BY JOJO DE GUZMAN
SCIENCE CITY OF MUÑOZ, Nueva Ecija — The East
Asia Rice Working Group (EARWG) revealed that hybrid rice
production in some parts of Asia – most notably in China where
the "hybrid vigor", or heterosis, was first noted in the
mid-1960s – have waned over the past decade.
At the same time, EARWG claimed that a number
of Filipino farmers, who were disappointed over the poor
performance of the hybrid rice varieties they acquired, are
starting to reject it at the rate of 80 percent each planting
season since they started adopting it in 1998.
These developments were contained in two
reports presented last week by EARWG,a network of non-government
organizations and civil society groups working on rice and rice
trade issues in the region that includes rice advocacy group
Rice Watch Action Network (R1) at the Philippine Rice Research
Institute (PhilRice) here.
In a research paper entitled "From Rice is
Life to Rice is Profit"conducted by Elenita Dano for EARWG,
the study showed the drop in yield in hybrid rice varieties in
China, Vietnam, East Timor and Indonesia. The Philippine
experience, on the other hand, was expounded in R1’s separate
work "Impact Assessment of Hybrid Rice Technology and Hybrid
Rice Commercialization Program on the Community and National
Seed System of the Philippines".
Dano said: "The field performance of hybrid
rice varieties in China showed an average of 6.9 tons only per
hectare, way below the target average yield of 10.5 tons per
hectare by 2000 and 12 tons per hectare by 2005."
Dano said, "it is ironic that the decline (in
production area) in China came when it launched the super hybrid
rice cultivation program in 2003, when the country’s harvest
areas fell to about 26.8 million has.
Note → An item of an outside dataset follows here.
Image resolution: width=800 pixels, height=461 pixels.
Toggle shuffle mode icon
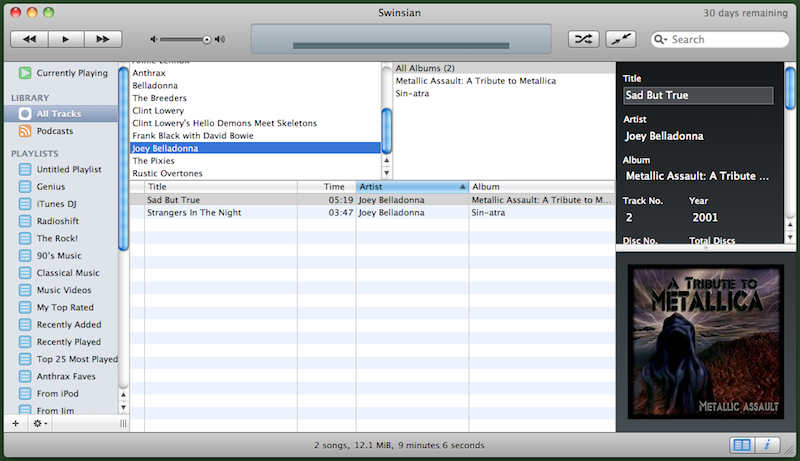(x=583, y=39)
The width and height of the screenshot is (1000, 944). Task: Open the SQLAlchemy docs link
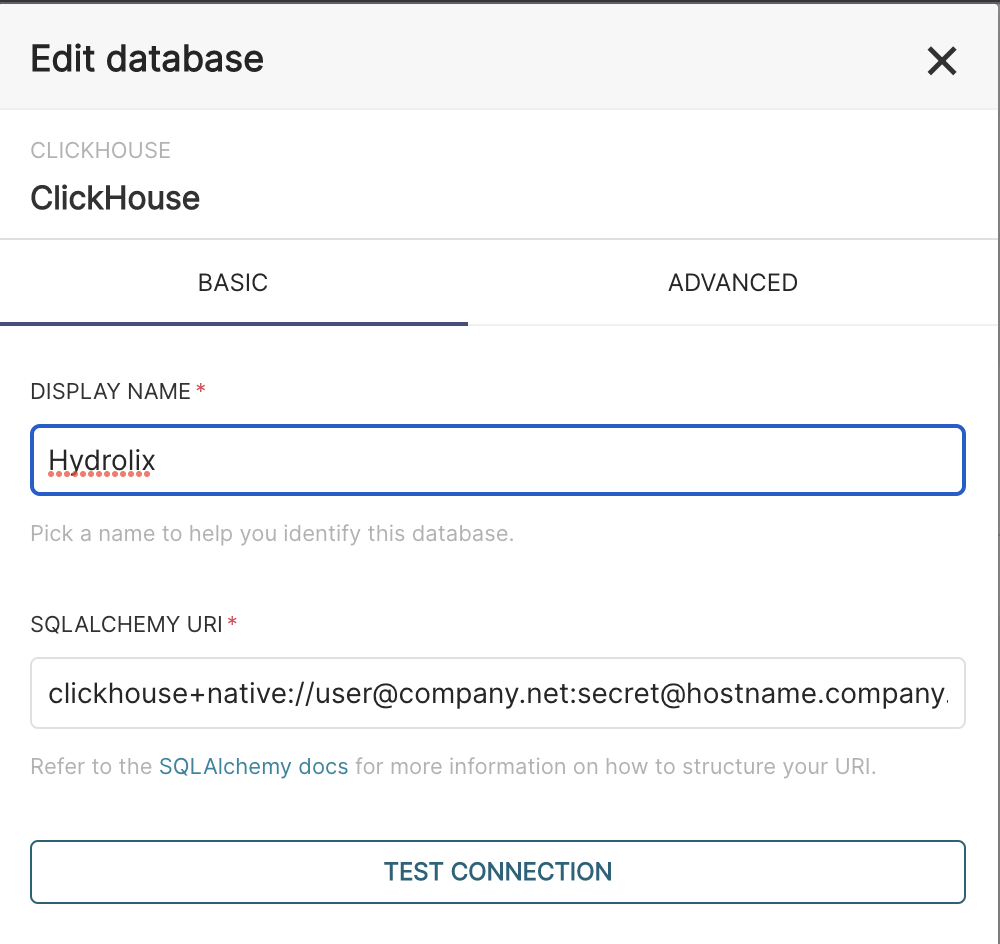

It went up slightly to
29.4 million has. in 2004, but that was still below the 30.5
million has. in 1991." In 1992, hybrid rice production in China
covered about 58 percent of the country’s agricultural area with
an average production of 15 million to 18 million tons.
Chinese farm scientists started researching
on hybrid rice heterosis, rice vigor, in 1964, "while the
Green Revolution was raging in the rest of the region."
The development of hybrid rice in China
encouraged the International Rice Research Institute (IRRI),
which initiated the Green Revolution, to collaborate with the
Chinese Academy of Agricultural Scientists (CAAS) and organized
training courses on hybrid rice technology in 1980.
As for Vietnam, farmers were awed finding
that the resulting yield "generally surpassed that of inbred
varieties" when they first ventured in hybrid rice production in
1979. But the Vietnamese were allowed only 20 percent of their
hybrid rice seeds, the other 80 percent, or around 10,000 to
12,000 tons, were from China. The China hybrid rice seed
varieties, aside from the Vietnamese farmers’ claim of being
prone to various pest and diseases, came out with poor-tasting
grain, which disappointed them later.
Now the average production in Vietnam was
placed at 6.3 tons per hectare in 2003, but it dropped to 6.04
tons per hectare in 2004, the report said.
Indonesia started planting hybrid rice in
1981 but because of lack of technical skills and lack of
funding, only 1,500 farmers participated in the program on a
government alloted 50,000 has. of farmlands. The country did not
show significant performance except for the five hybrid rice
seed varieties they developed locally.
Dano explained there was no formal introduction of hybrid
rice technology in East Timor being a relatively new country but
a "negligible portion of its agricultural land is irrigated"
which they devoted to hybrid rice farming.